Required work = Return all of the data below word for word, omitting the pictures.

Item position entries =
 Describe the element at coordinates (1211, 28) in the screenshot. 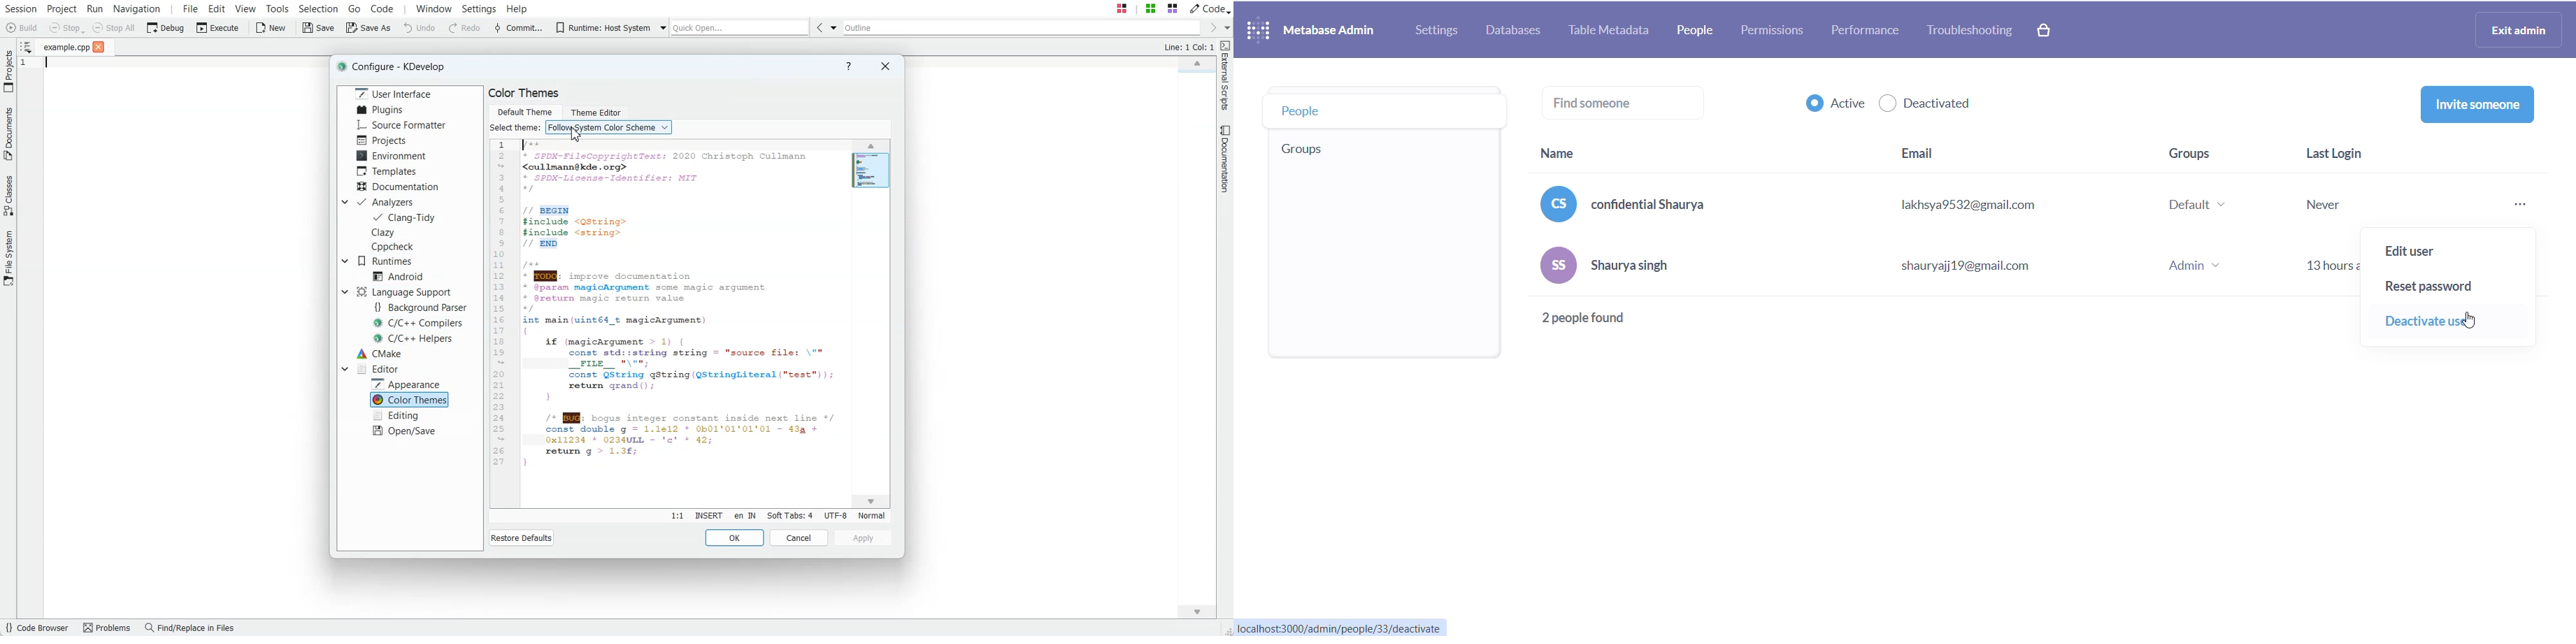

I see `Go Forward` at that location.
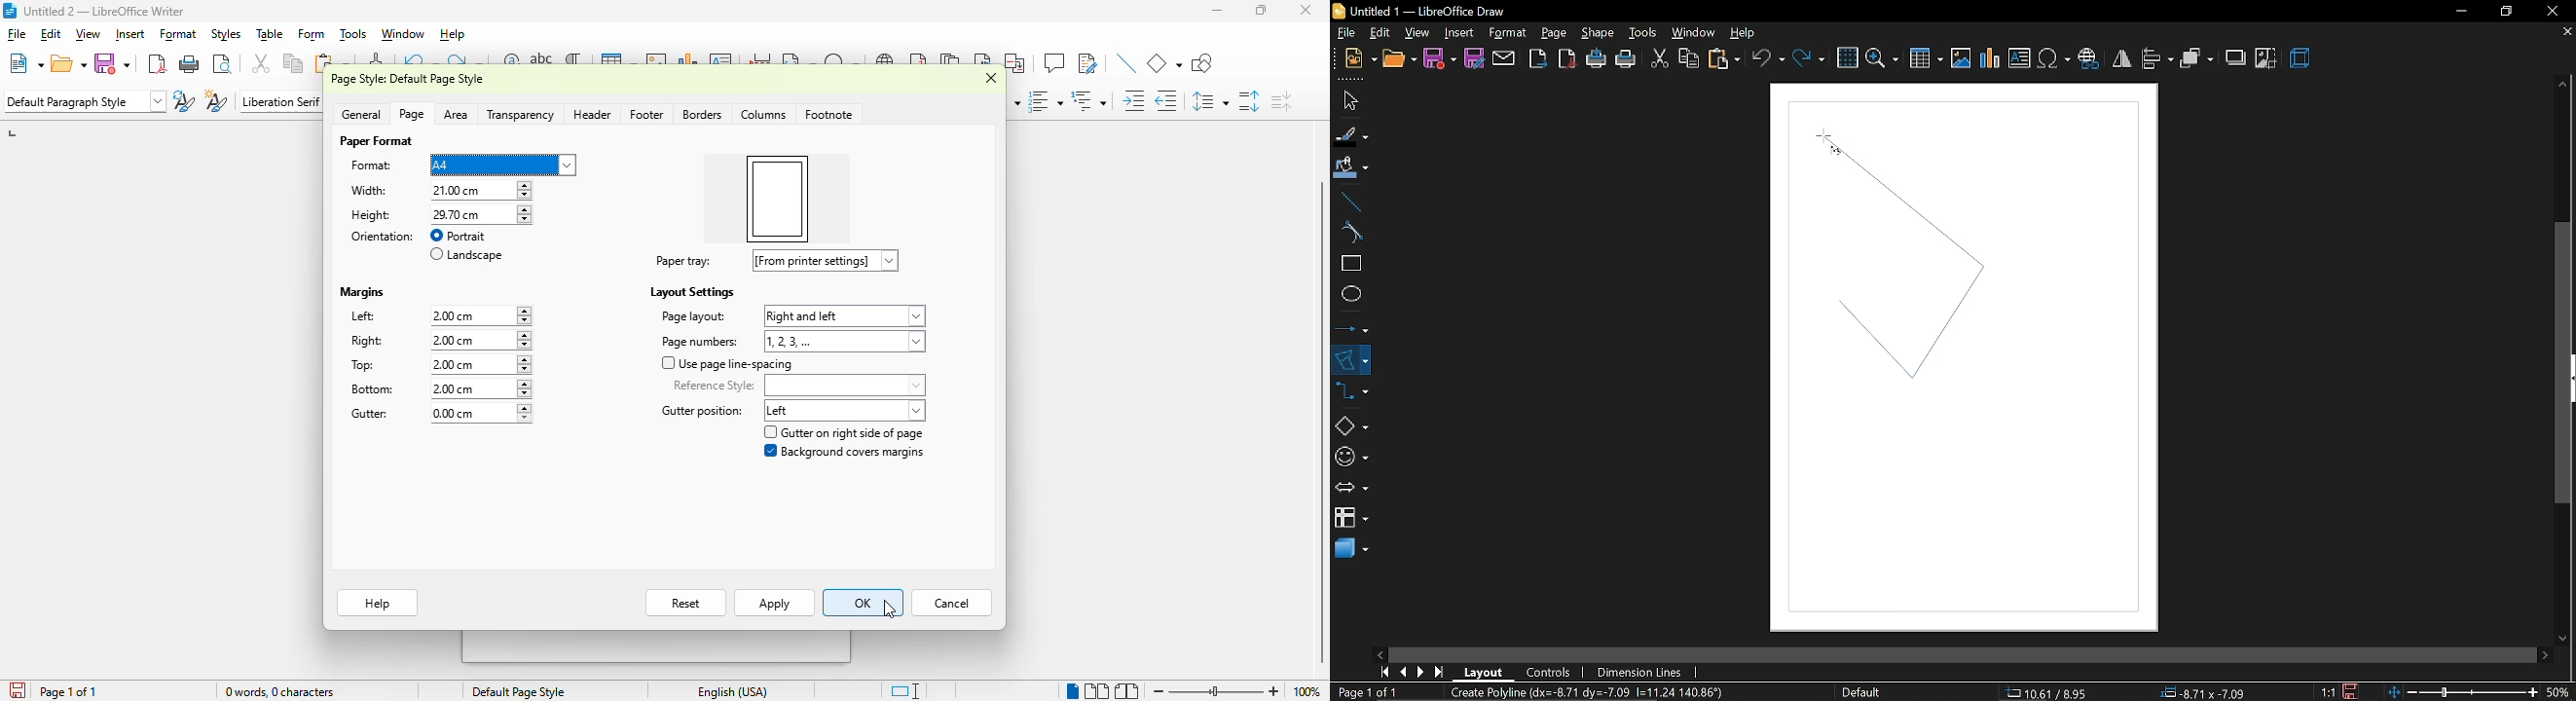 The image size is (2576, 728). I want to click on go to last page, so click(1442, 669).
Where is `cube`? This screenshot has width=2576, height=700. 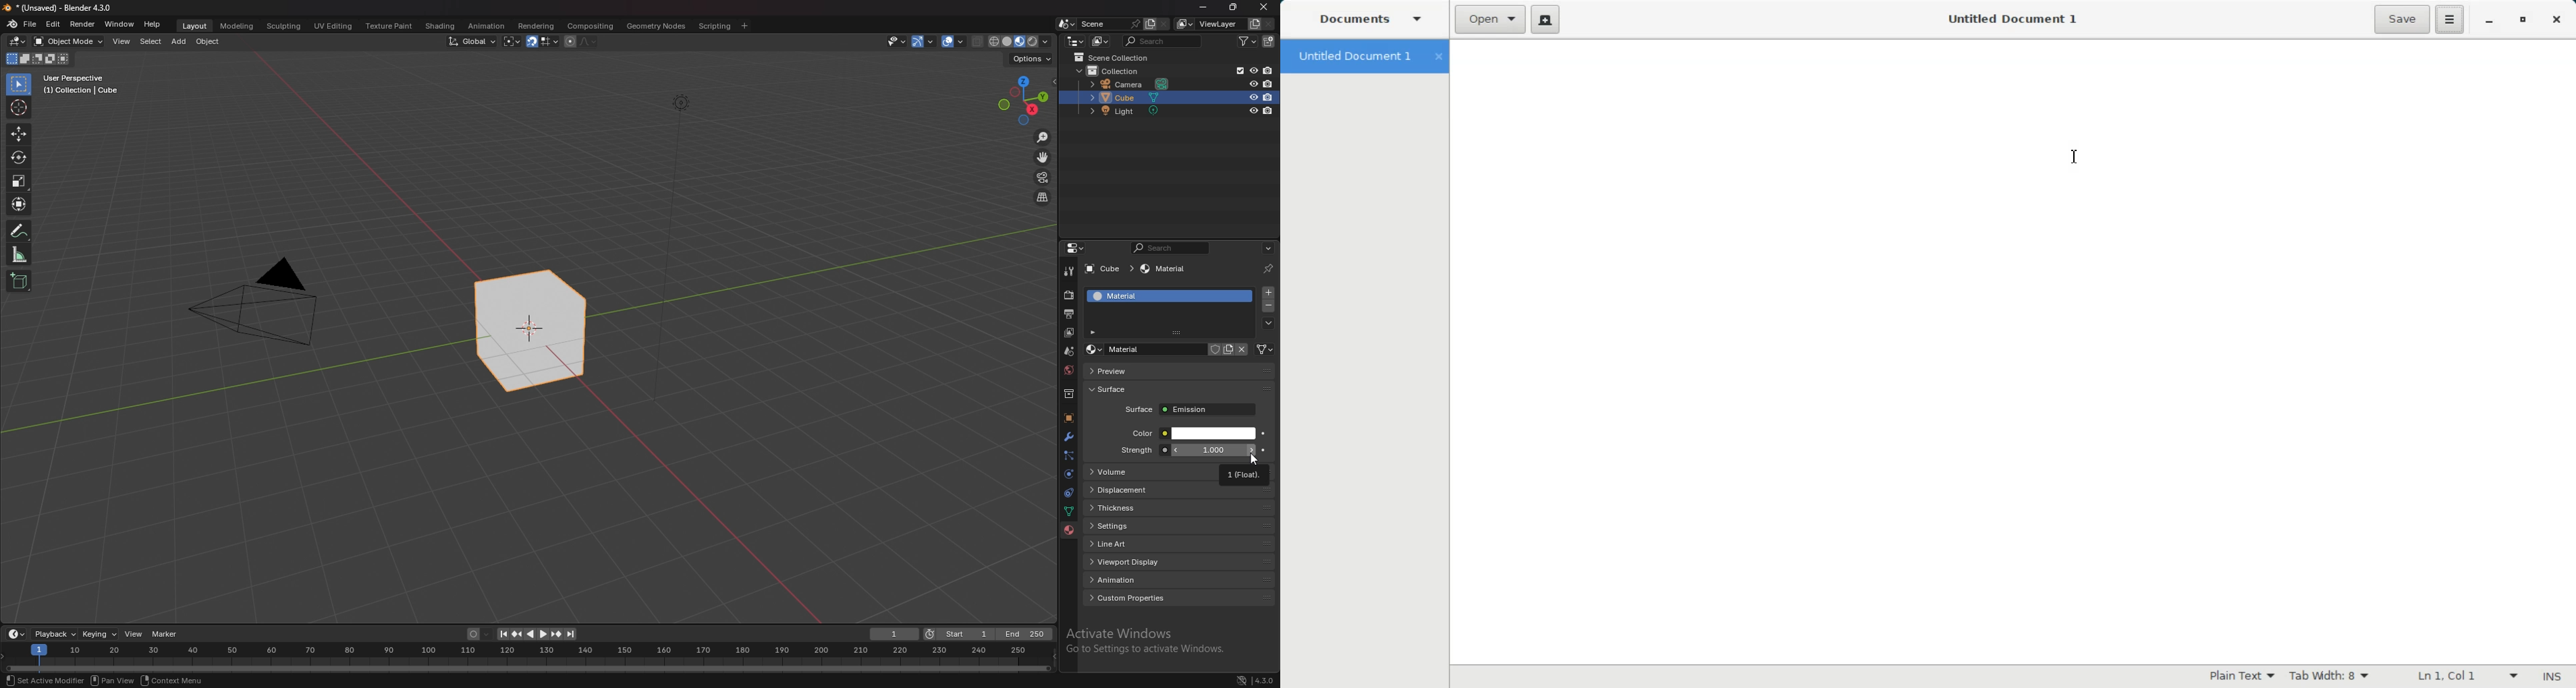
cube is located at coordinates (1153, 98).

Finished answer =
 Describe the element at coordinates (1211, 28) in the screenshot. 

I see `Go Forward` at that location.
 The image size is (2576, 728). I want to click on go to last page, so click(1442, 669).
Where is `cube`? This screenshot has width=2576, height=700. 
cube is located at coordinates (1153, 98).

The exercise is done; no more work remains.